After the first scene in which a Jewish family hiding under the floorboards in a French farmhouse is murdered at the hands of the grinning Colonel Landa (Christoph Waltz), the film shifts gear to make the hunted the hunter. It’s a redemptive fantasy to see the SS officer who spits his defiance at the Inglourious Basterds, pummelled to death. Although entirely fictional and undeniably sadistic, graphic and debased, it’s still pulsating entertainment.
Above all, it’s an alternative history that most people would relish. At the end of the film, Hitler, Goebbels and Goring are all assembled in a Paris movie theatre watching the fictional exploits of a heroic German infantryman, presumably a German version of Audie Murphy, the American World War 2 can-do soldier who arguably was the spiritual ancestor of Rambo – except that Murphy was a real-life person. Hitler and his entourage laugh uproariously as the celluloid German sniper single-handedly wins the war.
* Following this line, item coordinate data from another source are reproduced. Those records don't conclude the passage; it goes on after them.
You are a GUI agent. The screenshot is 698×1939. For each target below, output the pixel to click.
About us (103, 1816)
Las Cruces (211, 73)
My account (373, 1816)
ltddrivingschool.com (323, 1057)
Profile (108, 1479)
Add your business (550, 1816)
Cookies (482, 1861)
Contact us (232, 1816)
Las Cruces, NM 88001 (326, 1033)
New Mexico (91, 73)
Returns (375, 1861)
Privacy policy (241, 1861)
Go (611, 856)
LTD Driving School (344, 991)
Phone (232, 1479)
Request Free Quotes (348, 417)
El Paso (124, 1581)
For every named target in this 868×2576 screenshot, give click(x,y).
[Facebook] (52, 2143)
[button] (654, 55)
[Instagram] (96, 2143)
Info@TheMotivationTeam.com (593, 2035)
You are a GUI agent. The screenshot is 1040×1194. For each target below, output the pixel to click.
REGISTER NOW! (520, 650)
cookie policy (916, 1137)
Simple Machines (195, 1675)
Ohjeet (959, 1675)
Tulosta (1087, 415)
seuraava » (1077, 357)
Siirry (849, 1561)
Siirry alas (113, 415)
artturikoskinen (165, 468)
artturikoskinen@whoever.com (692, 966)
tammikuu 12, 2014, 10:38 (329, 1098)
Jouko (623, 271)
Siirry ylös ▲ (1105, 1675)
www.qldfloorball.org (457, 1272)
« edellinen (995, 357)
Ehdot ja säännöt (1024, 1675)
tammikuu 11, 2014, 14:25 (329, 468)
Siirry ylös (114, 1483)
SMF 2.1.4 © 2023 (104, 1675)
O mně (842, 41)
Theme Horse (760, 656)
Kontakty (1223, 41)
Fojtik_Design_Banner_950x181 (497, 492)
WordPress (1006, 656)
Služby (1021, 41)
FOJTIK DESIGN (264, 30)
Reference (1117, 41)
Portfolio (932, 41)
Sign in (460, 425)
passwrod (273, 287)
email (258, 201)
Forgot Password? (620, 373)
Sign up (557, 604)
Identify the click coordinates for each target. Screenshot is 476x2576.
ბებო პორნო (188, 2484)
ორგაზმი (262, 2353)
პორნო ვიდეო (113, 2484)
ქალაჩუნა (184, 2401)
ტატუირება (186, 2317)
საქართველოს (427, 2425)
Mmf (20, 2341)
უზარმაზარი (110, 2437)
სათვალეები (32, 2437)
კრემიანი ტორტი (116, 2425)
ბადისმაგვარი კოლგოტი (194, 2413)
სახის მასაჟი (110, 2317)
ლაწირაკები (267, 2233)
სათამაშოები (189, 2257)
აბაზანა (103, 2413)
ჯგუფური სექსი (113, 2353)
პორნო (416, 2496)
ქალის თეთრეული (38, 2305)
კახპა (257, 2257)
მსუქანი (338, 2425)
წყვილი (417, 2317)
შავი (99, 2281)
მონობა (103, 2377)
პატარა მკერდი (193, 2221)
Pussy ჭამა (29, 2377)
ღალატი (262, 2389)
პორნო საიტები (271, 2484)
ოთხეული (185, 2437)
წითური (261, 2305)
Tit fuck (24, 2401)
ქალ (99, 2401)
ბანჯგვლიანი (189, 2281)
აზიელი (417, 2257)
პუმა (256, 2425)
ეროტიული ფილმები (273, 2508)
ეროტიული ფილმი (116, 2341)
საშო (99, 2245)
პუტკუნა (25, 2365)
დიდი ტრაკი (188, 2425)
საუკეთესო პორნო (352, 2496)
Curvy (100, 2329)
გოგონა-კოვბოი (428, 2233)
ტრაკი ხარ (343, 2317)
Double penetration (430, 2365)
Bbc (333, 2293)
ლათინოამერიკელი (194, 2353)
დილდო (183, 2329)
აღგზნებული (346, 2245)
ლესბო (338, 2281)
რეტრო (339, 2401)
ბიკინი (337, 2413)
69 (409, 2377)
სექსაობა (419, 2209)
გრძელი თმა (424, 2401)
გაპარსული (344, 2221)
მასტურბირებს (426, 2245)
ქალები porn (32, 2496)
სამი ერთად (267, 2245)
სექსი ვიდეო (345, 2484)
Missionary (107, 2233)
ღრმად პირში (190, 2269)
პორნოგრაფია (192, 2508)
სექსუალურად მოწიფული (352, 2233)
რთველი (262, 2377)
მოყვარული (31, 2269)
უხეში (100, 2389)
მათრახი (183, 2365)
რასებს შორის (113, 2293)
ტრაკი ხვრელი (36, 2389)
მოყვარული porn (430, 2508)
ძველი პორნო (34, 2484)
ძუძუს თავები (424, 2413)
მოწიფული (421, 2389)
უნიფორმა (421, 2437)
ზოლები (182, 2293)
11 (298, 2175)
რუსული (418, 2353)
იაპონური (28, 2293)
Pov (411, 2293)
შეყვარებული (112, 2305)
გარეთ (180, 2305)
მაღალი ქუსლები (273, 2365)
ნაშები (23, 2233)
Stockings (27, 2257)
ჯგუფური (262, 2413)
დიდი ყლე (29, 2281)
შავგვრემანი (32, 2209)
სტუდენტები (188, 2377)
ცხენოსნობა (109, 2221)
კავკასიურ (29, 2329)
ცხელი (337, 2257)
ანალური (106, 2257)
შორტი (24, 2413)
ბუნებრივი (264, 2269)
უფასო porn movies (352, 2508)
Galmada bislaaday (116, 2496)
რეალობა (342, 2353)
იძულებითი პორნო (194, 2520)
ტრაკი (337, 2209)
Suddenly the movie is interrupted by the face of the Jewish cinema projector (Melanie Laurent) who managed to escape Landa’s clutches after her family’s murder. The cinema is engulfed in an inferno of flames and the basterds rain bullets down on the top Nazis. Hitler and his henchmen crawl along the aisles, trying to shield themselves from the onslaught.
They rush to the barred exits, knocking each other over in a blind panic. Some of the most loathsome war criminals ever to stalk planet Earth are transformed from omnipotent gods into scurrying rats. Meanwhile, the audience is salivating with the vicarious thrill. One could almost liken it to an orgasmic frenzy, the ultimate catharsis, especially to Jewish audiences. Incidentally, Inglourious Basterds works much better than Tarantino’s previous efforts such as the Kill Bill movies. Special kudos, in particular, must go to Waltz as the cheerful "Jew-hunter" with a penchant for milk and apple strudel, surely a certainty for a best supporting actor nod.